>>>>>

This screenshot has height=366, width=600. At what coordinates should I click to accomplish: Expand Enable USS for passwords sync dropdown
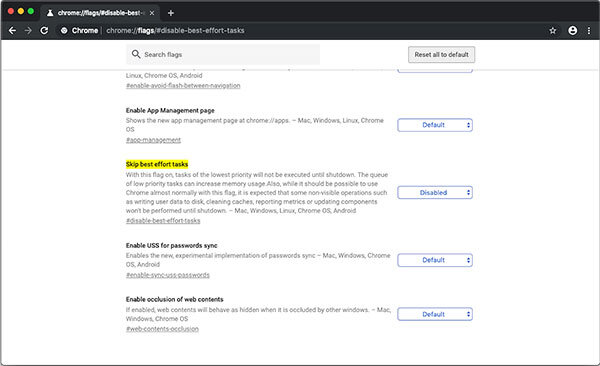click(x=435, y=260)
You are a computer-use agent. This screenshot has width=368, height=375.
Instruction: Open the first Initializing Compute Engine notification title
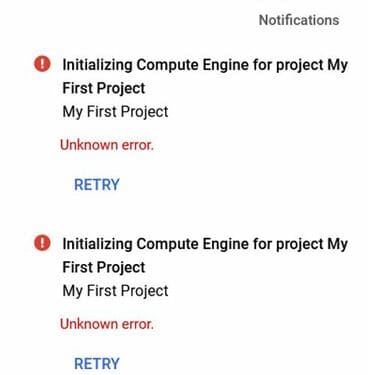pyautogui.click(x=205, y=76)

<<<<<
>>>>>

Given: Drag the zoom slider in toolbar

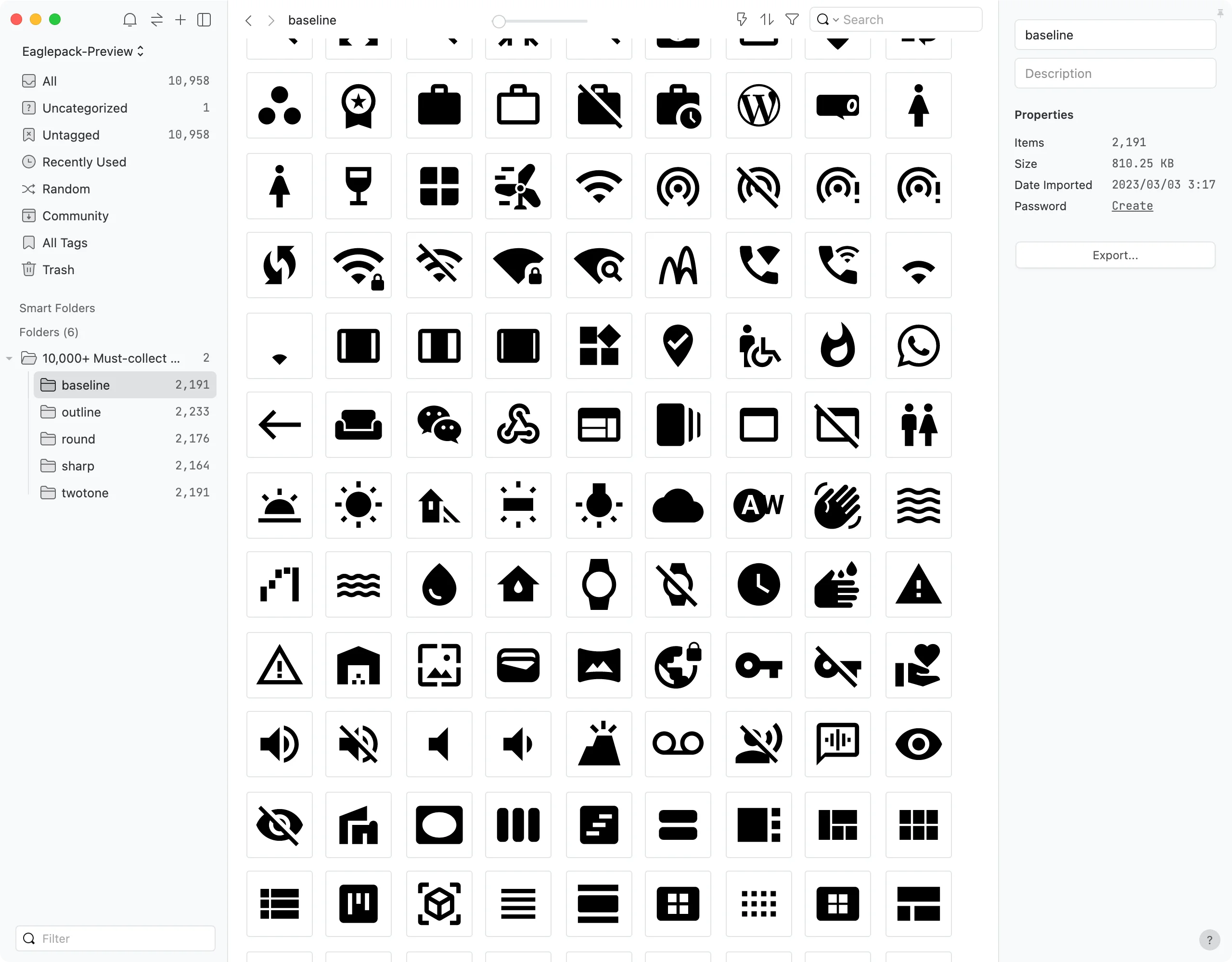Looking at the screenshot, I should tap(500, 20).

<<<<<

### Instructions to follow
Recast the data as a JSON list of strings, one string per line and no blank lines, beginning at the line that contains "This screenshot has height=366, width=600." and continuing through the line that contains "pyautogui.click(x=205, y=76)". Omit the pictures from the answer.

### Result
[
  "This screenshot has height=366, width=600. At what coordinates should I click to accomplish: Expand Enable USS for passwords sync dropdown",
  "click(x=435, y=260)",
  "You are a computer-use agent. This screenshot has width=368, height=375.",
  "Instruction: Open the first Initializing Compute Engine notification title",
  "pyautogui.click(x=205, y=76)"
]